Segundo Tabosa, até o momento, nenhum dos 13 vereadores que assinaram o pedido de CPI voltou atrás.
“Só falta mesmo passar pela Mesa Diretora”. O presidente da Casa de Leis é o vereador Carlão Borges (PSB), que faz parte da base aliada do Executivo, comandado por Marquinhos Trad (PSD) até abril deste ano e agora sob gestão da prefeita Adriane Lopes (Patriota).
Durante discussão sobre o assunto na sessão ordinária desta terça, embora tenha garantido não ser contrário à apuração, Carlão disse que CPIs nunca dão resultado: “Sempre acabam em pizza”.
Para ele, o ideal é encontrar outra saída para a questão, mas não detalhou bem o que seria.
Tabosa diz que, com o colega de parlamento Tiago Vargas (PSD), vai continuar debruçado em desenrolar a apuração. Vargas, por sua vez, também se pronunciou. Para ele, de fato há um prejuízo milionário mensalmente, mas somente por meio de uma CPI é possível desvendar “a caixa-preta” do Consórcio Guaicurus e mostrar à população de Campo Grande os números reais.
“Eu acho que a hora é essa. Vamos abrir essa caixa-preta desse consórcio e colocar o dedo na ferida. O que eu vejo é o seguinte: são muitos empresários, e até políticos, quem sabe, com medo de o Consórcio Guaicurus abrir sua caixa-preta”. Propositor da CPI que teve pedido protocolado em fevereiro, professor André Luis (Rede) segue a mesma linha de raciocínio.
“Estamos em um ponto agora em que é irreversível a abertura da CPI. Nós precisamos resolver esse problema do transporte coletivo de Campo Grande, que não pode ser tratado da maneira que está sendo tratado”.
O parlamentar ressaltou que os constantes reajustes no preço do diesel abrem desproporção na planilha de custos do serviço e acabam onerando a empresa. “Então, o transporte público é caro, sim. E o poder público tem que arcar com parte desse custo”.
ENTENDA
Desde agosto do ano passado, vereadores querem instaurar a CPI do Transporte Público para esmiuçar o contrato de concessão, que está em vigência desde 2012.

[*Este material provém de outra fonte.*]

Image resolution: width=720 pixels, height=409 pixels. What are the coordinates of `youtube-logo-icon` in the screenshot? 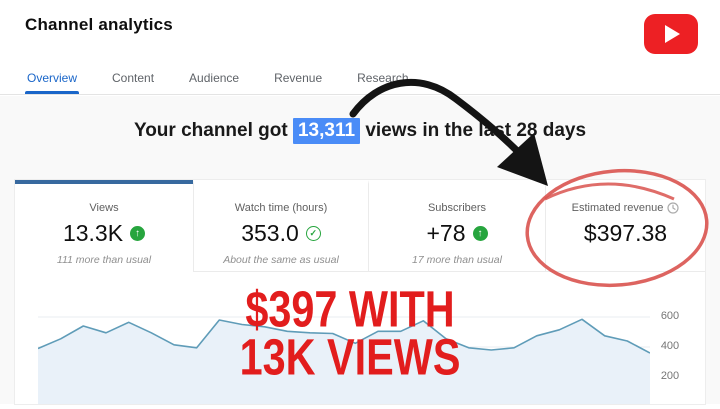 It's located at (671, 34).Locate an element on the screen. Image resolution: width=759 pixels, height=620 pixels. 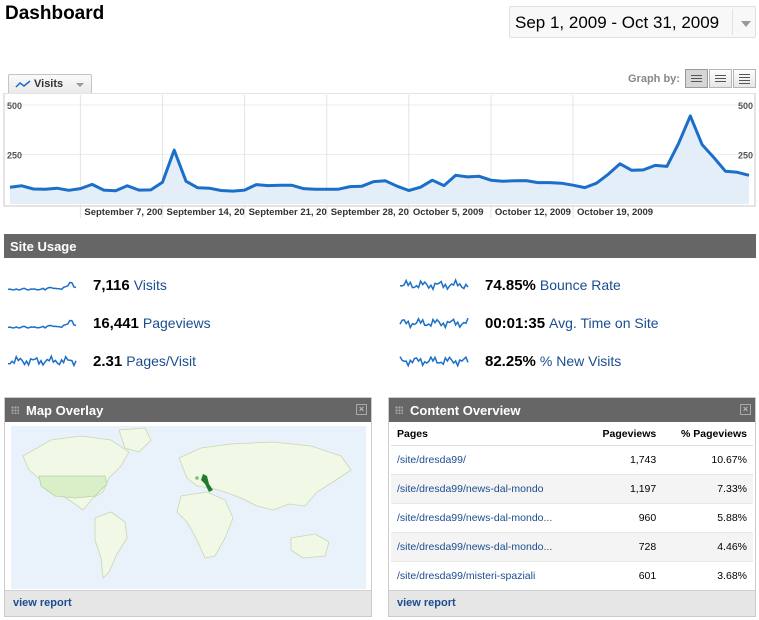
avg-time-link: Avg. Time on Site is located at coordinates (604, 323).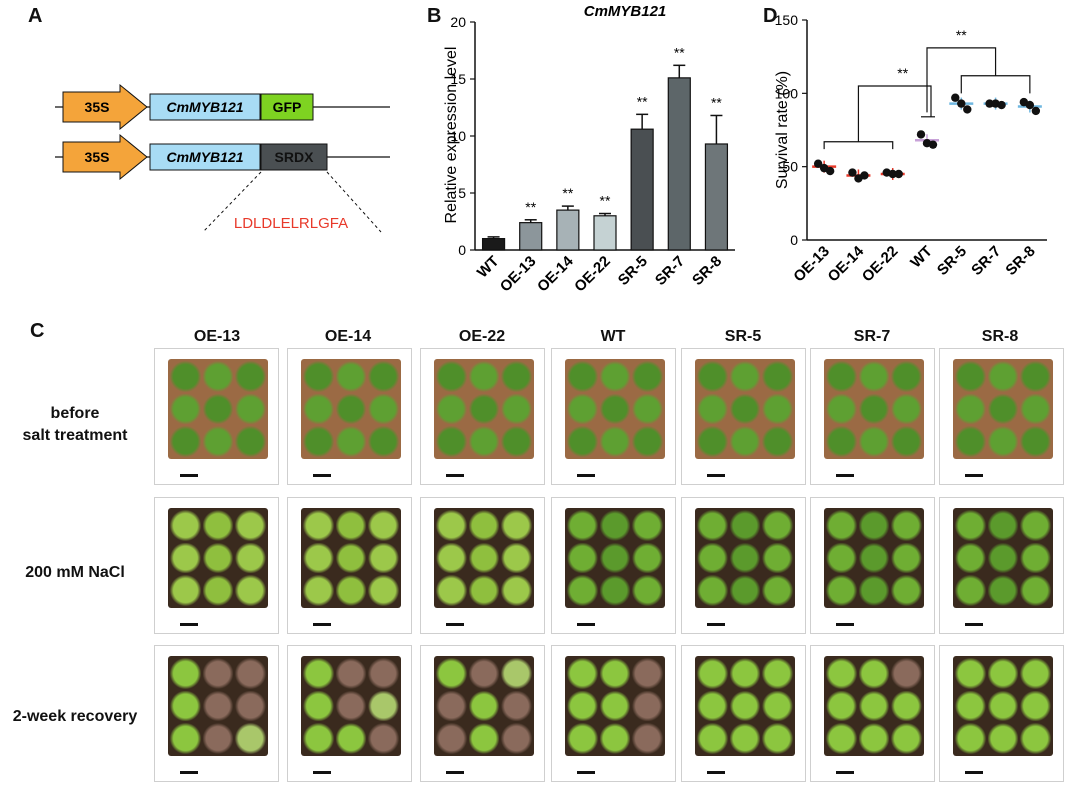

Conforme o pedido já protocolado, a investigação leva em conta as reclamações dos usuários, a frota defasada para atender todos os que precisam, a falta de manutenção e precariedade dos carros e, em contrapartida, o valor alto da tarifa, hoje em R$ 4,40.
Para dar início à comissão, são necessárias 10 assinaturas de vereadores, ou seja, um terço dos 29 parlamentares.
Em fevereiro deste ano, os vereadores aprovaram, por 26 votos a 1, dois projetos que deram isenção e remissão do Imposto Sobre Serviços de Qualquer Natureza (ISSQN) ao Consórcio Guaicurus, além de aporte de R$ 1 milhão por mês durante todo este ano.
SAIBA
Problemas relacionados ao transporte coletivo em Campo Grande são motivos de uma série de ações judiciais, multas e procedimentos administrativos. São pelo menos 78 processos em que o Consórcio Guaicurus figura como réu, apenas na primeira instância.
Além dos casos judicializados, o Consórcio também ficou na mira de órgãos de controle por desrespeitar os termos que regem a concessão do transporte coletivo na Capital.
Em 2019, por exemplo, o Tribunal de Contas do Estado de Mato Grosso do Sul (TCE-MS) realizou uma inspeção e constatou uma série de improbidades que culminaram na assinatura de um Termo de Ajustamento de Gestão (TAG).